Es dauerte bis mittags bis der heftige Dauerregen etwas weniger wurde, der starke Wind war zwar kühl aber sorgte dafür, dass die Wolken weiterzogen. An einem Stausee bei Nonnweiler freute ich mich unten an der Staumauer noch auf den heißen Kaffee, den es oben am See geben sollte. Nur als ich oben ankam, war das kleine Café zu. Von wegen "täglich geöffnet von April bis Oktober" - ich verkrümelte mich in eine windstille Ecke und machte auf den Stühlen des Bistros eine Pause. Danach führte mich der Weg über den Ringwall von Nonnweiler, einen riesen Steinhaufen der Kelten. Echt klasse, was die Jungs und Mädels da gebaut hatten. Oben angekommen kam auch tatsächlich die Sonne durch die Wolken und die Sicht auf den Stausee und die Umgebung war super. Ich drehte ein paar Runden auf dem Gelände und dem Ringwall und folgte danach dem SHS weiter in Richtung Neuhütten. Da hier der Nationalpark Hundsück-Hochwald anfing, wollte ich mir irgendwo bei Neuhütten, Züsch oder Umgebung ein Fleckchen zum Schlafen suchen. Da machte die Nationalparkgrenze einen Bogen. Zudem peilte ich das auf der Karte angegebene Restaurant an. Das Wetter war herrlich und selbst der Abstecher weg vom SHS lief sich prima. Einzig die Tatsache, dass weder eine Einkehr- noch eine Einkaufsmöglichkeit in beiden Käffern vorhanden war, trübte die Laune etwas. Hier war wirklich der Hund begraben. Ich hatte an dem Tag bisher keine Menschenseele getroffen.

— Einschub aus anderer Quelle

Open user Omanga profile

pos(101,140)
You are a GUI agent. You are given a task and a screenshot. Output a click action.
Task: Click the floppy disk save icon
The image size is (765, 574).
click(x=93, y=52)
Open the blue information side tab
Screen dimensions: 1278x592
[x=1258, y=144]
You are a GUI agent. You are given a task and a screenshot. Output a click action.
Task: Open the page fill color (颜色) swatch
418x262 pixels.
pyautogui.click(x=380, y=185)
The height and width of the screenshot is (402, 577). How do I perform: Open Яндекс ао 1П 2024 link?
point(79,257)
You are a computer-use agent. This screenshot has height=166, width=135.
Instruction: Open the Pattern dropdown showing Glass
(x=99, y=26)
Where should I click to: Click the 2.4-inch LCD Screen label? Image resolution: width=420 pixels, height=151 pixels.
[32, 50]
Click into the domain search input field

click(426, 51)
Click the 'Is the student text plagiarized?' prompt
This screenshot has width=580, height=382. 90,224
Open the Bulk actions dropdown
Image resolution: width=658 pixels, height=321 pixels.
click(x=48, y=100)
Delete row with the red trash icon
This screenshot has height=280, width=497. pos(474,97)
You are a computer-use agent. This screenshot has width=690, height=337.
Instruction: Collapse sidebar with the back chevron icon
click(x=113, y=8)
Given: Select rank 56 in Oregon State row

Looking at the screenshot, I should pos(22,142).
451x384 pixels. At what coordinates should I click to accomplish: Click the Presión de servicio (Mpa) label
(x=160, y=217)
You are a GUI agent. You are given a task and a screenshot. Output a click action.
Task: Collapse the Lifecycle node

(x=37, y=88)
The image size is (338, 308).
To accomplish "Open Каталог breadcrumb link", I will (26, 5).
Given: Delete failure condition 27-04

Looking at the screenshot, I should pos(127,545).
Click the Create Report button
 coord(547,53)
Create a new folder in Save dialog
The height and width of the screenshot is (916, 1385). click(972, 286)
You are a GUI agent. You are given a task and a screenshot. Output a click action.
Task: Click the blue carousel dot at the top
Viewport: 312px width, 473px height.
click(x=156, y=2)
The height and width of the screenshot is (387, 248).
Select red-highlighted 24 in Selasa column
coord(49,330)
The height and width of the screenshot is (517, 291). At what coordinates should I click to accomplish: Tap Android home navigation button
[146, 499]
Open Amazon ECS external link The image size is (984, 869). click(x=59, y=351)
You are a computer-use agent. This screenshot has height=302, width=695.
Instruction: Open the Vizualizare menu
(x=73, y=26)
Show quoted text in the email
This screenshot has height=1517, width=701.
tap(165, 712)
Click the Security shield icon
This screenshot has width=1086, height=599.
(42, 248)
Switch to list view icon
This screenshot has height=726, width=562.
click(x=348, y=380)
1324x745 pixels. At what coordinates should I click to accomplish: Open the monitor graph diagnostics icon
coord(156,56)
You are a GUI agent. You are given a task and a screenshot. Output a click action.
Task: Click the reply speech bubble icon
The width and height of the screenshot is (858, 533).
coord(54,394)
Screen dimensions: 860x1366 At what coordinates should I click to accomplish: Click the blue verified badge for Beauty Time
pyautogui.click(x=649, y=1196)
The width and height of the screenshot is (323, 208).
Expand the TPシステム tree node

Etwas außerhalb von Züsch hatte ich dann genug vom Laufen und mittlerweile auch einen mords Kohldampf und so fragte ich einfach auf einem Pferdehof, ob ich irgendwo auf eine der Koppeln mein Zelt aufstellen durfte. Ich durfte und zu meiner Überraschung konnte ich sogar die Dusche einer der Ferienwohnungen benutzen und bekam einen heißen Kaffee und eine Suppe angeboten. Klasse! Sogar ein Frühstück für den nächsten Tag bot die nette Besitzerin mir an. Noch viel besser. Die Dusche war echt notwendig, meinen Füßen tat das echt gut und auf der kleinen Koppel hinter dem großen Anwesen war es richtig windgeschützt und mein Zeltplatz lag direkt in der Sonne. Einfach toll. An dem Abend lag ich dann gemütlich in meinem Schlaf-und Biwaksack, schaute noch dem Sonnenuntergang zu und war danach auch schon eingeschlafen.
Wenn mich jemand fragt, warum ich jede freie Minute und Urlaube meinen Rucksack packe und alleine losziehe - keine Ahnung, ich kann's ehrlich nicht erklären, warum ich das mache. Nur eins kann ich mit Gewissheit sagen: es macht definitiv süchtig!
Allein unterwegs zu sein - jeden Tag wo anders zu sein - nicht zu wissen, wo man am Ende des Tages landet - die Natur zu genießen - all das sind so die typischen Antworten, die man dann auf solche Fragen gibt.
Goethe beschreibt es meiner Meinung nach ziemlich gut und bringt es mit einem einfachen Satz auf den Punkt: "Nur wo du zu Fuß warst, warst du wirklich!"